Question #bf7ca

1 Answer
Jun 6, 2017

#"Zn"(s) + 2"AgNO"_3 (aq) rarr "Zn(NO"_3")"_2 (aq) + 2"Ag" (s)#

Explanation:

Let's look at our reactants and products,

Reactants

  • zinc metal. We write this in the chemical equation as the chemical symbol for zinc, #"Zn"#. Often times a species in a chemical equation is followed by its physical state in parentheses:

#(s)# for a solid substance

#(l)# for a liquid substance

#(g)# for a gaseous substance

#(aq)# for a substance dissolved in aqueous solution

Most periodic tables will indicate the state of matter for each element, usually via a color code. Zinc is a solid metal, so we can follow it with the symbol #(s)# in the reaction

  • silver nitrate. This is a compound formed from the electrostatic attraction between a cationic silver atom, #"Ag"^+#, and the anionic nitrate species, #"NO"_3^-#, so its formula is #"AgNO"_3#.

As for the state of matter, we must realize something about this reaction. Most all ionic substances are solid at room temperature, but for this reaction we won't write #(s)# next to it, and here's the simple reason why. When two pure solids are interacting, nothing chemically is really happening; you can squeeze the two substances together, but no new substances will form.
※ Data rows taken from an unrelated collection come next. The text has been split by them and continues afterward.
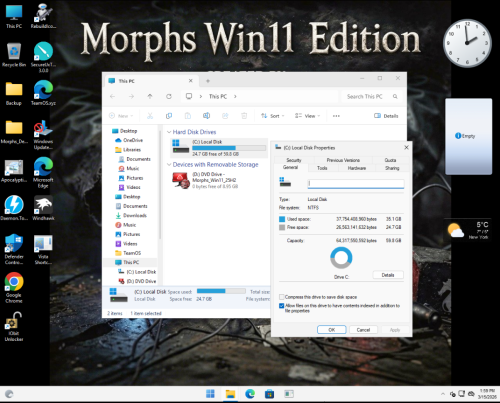Click the C: drive usage bar
500x403 pixels.
tap(229, 148)
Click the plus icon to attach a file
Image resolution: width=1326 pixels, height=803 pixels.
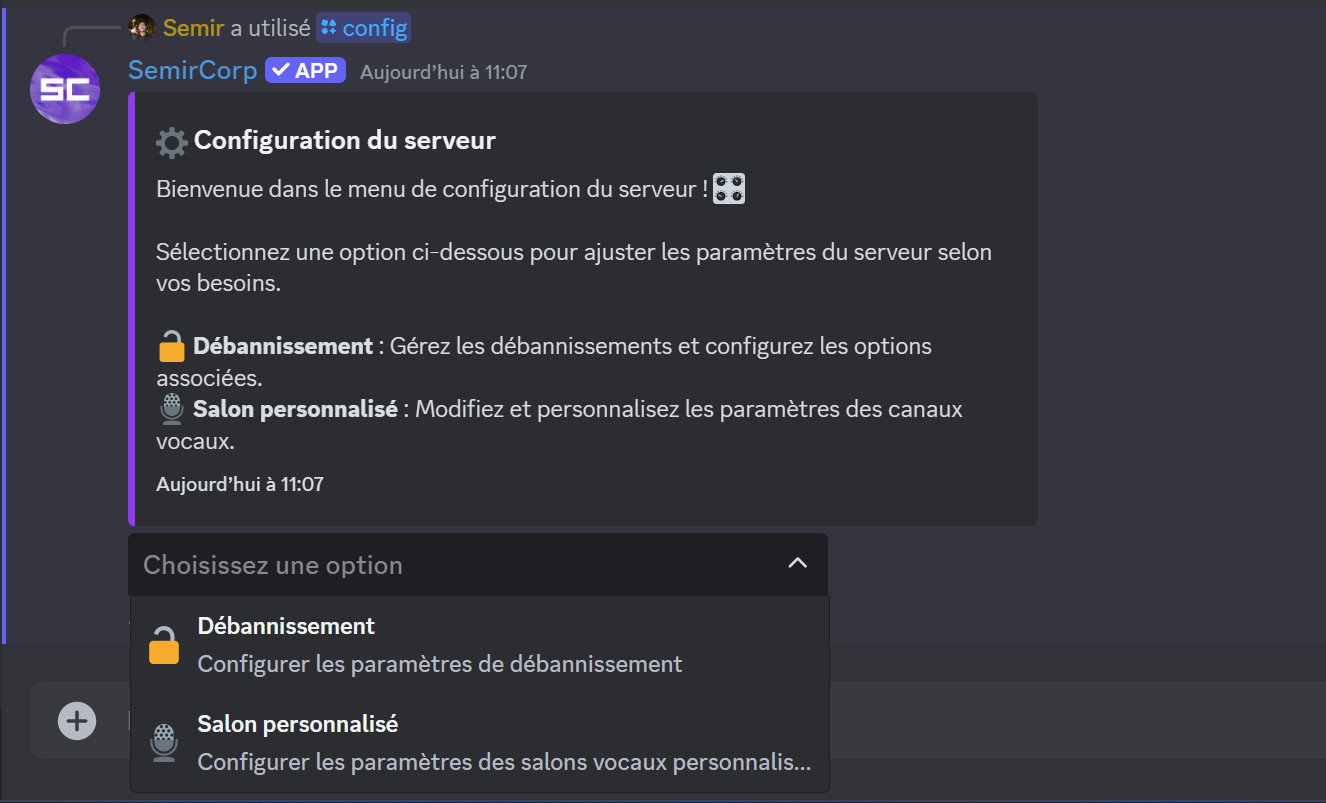pos(77,720)
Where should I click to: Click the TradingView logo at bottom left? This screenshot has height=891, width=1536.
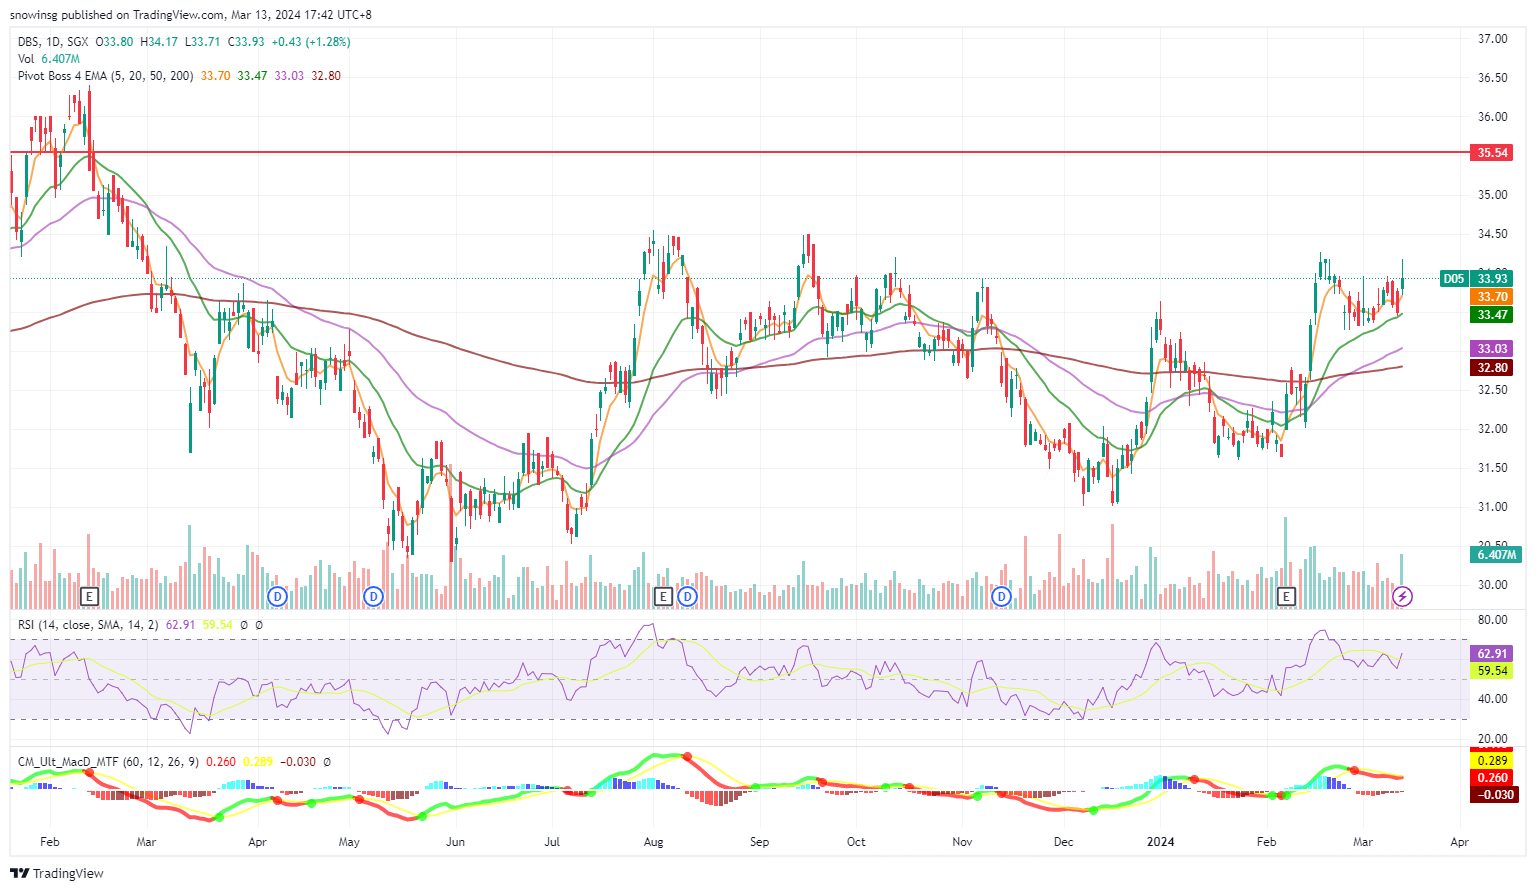[60, 873]
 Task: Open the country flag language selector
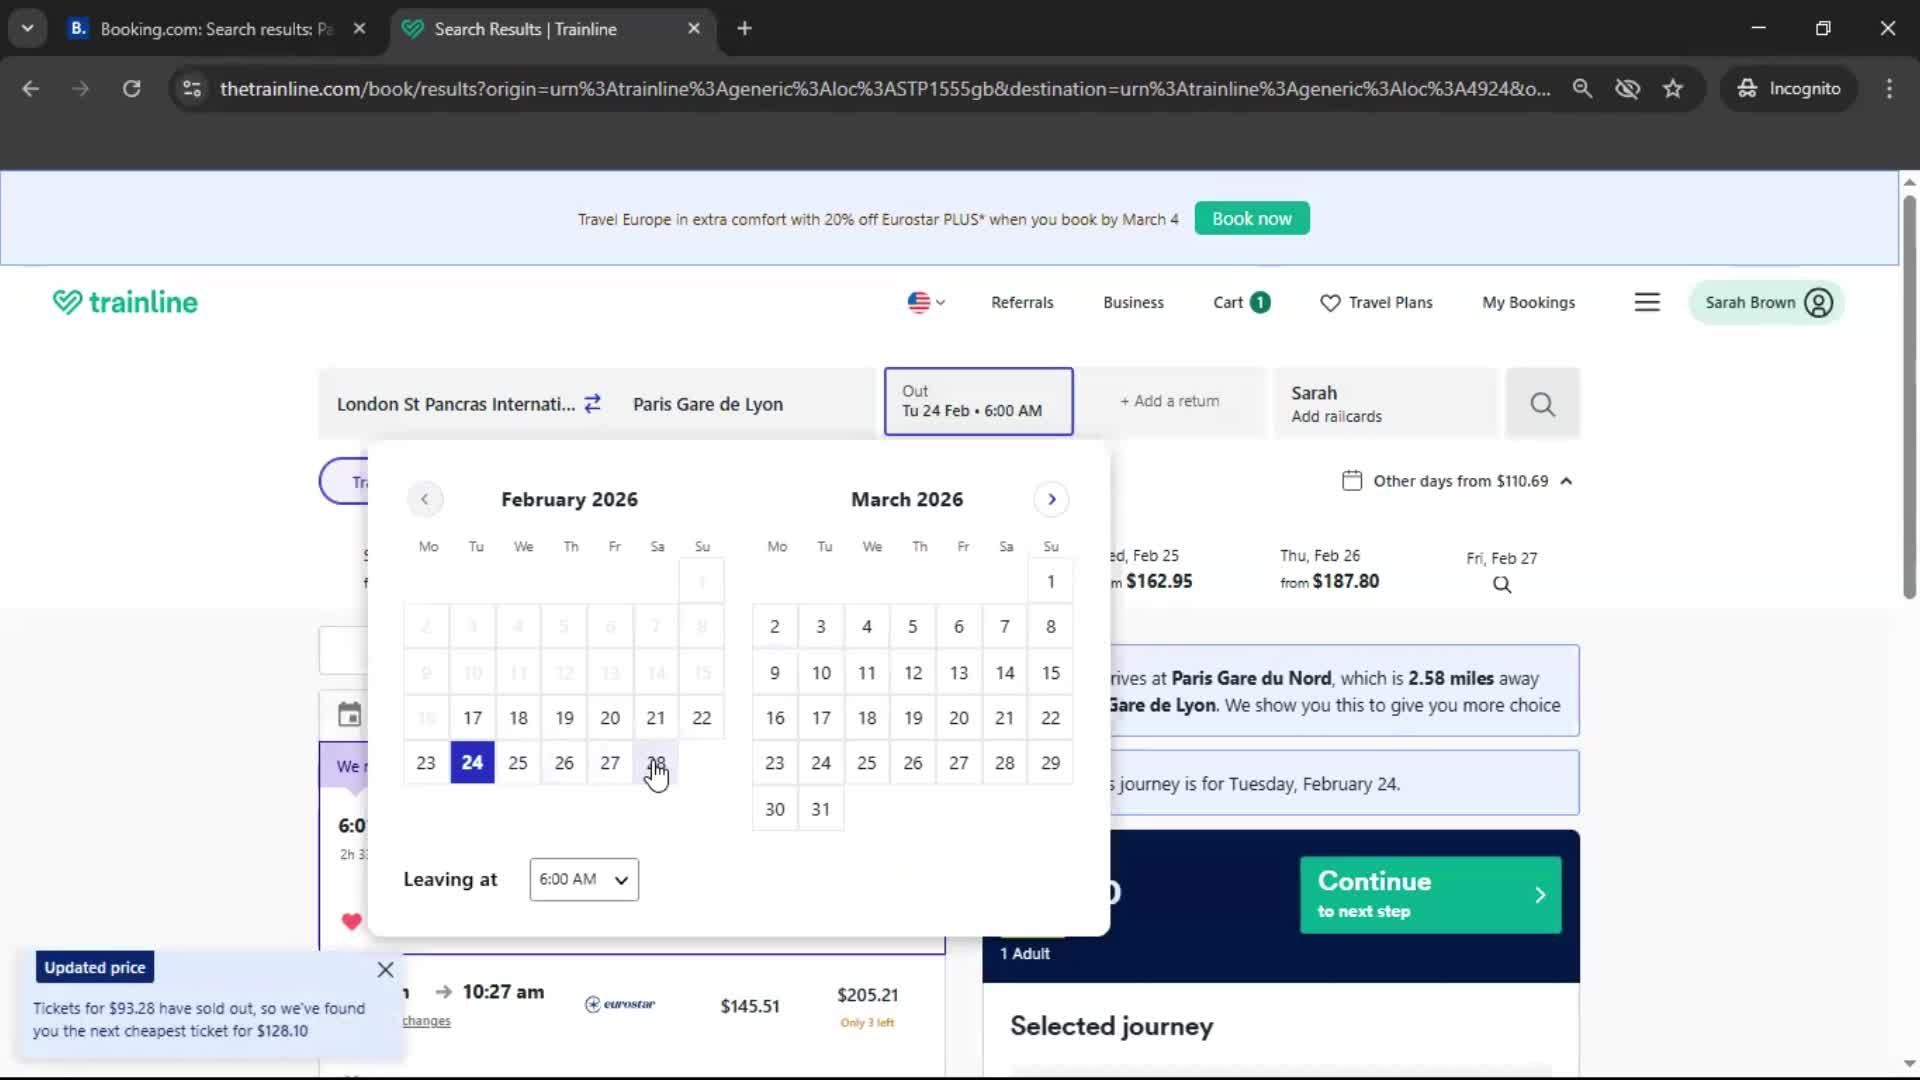coord(925,302)
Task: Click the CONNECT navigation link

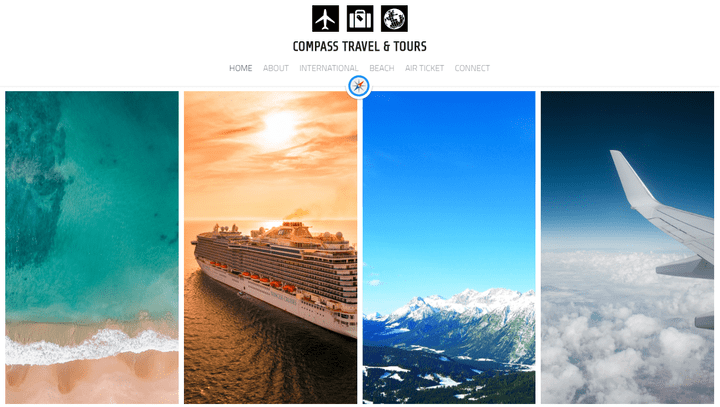Action: pyautogui.click(x=472, y=68)
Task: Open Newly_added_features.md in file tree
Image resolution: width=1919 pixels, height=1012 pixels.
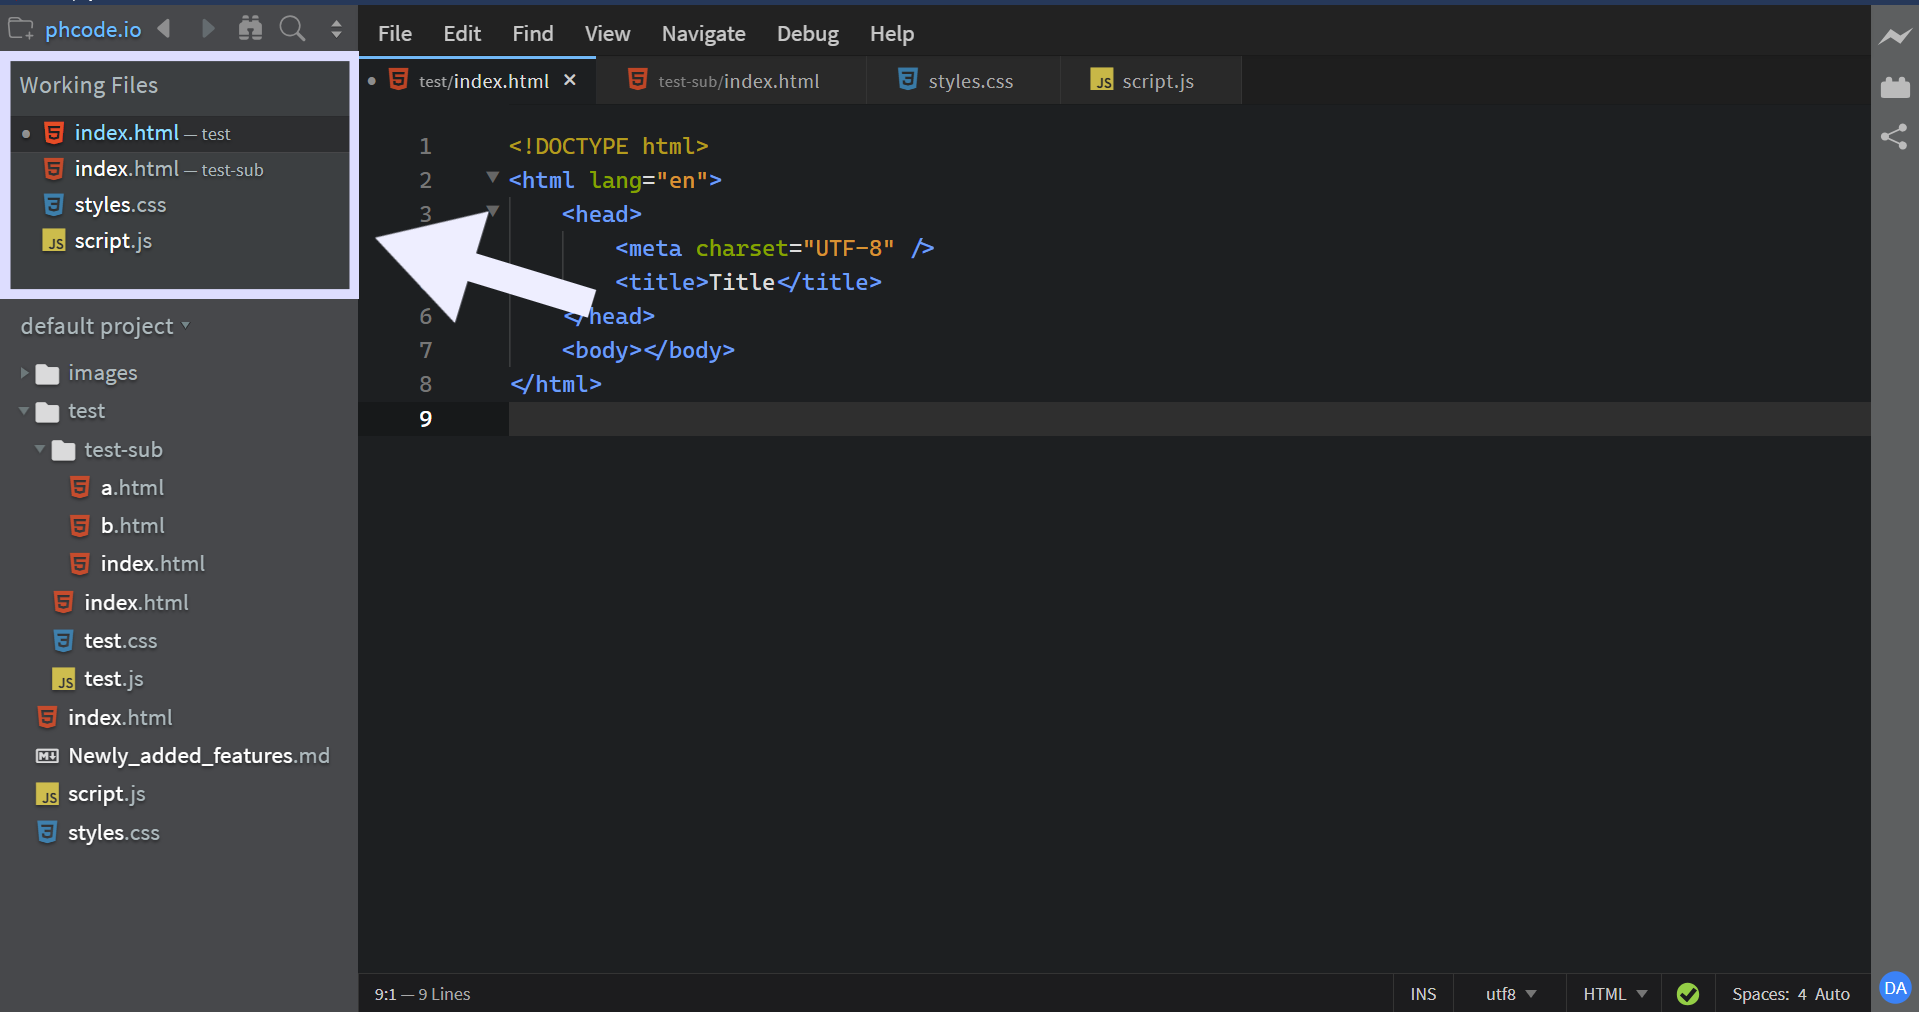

Therefore, it is implied that the #"AgNO"_3# species is dissolved in aqueous solution, so we follow it with #(aq)#.

Products

  • zinc nitrate. This compound is formed from the attraction between the zinc ion #"Zn"^(2+)# and the nitrate ion, so its formula is #"Zn(NO"_3")"_2#.

Its state of matter is the same situation as the silver nitrate, and is dissolved in solution, so it's followed by #(aq)#.

  • silver metal. Likewise for zinc metal, this is simply the chemical symbol of silver, #"Ag"# followed by its state of matter, solid, so it is #"Ag"(s)#

We can now form an unbalanced (no coefficients) chemical equation from this:

#"Zn"(s) + "AgNO"_3 (aq) rarr "Zn(NO"_3")"_2 (aq) + "Ag" (s)#

If you'll notice, there are two nitrate ions on the right side, and one on the left. To balance the nitrate species, we can place a #2# before the silver nitrate on the left side:

#"Zn"(s) + color(blue)(2)"AgNO"_3 (aq) rarr "Zn(NO"_3")"_2 (aq) + "Ag" (s)#

What you may notice now is that now the silvers are unbalanced; there are two on the left and one on the right. We can fix this by placing a #2# in front of the silver on the right side:

#"Zn"(s) + color(blue)(2)"AgNO"_3 (aq) rarr "Zn(NO"_3")"_2 (aq) + color(red)(2)"Ag" (s)#

Now, all the species are present equally on both sides of the reaction arrow, so this equation is balanced.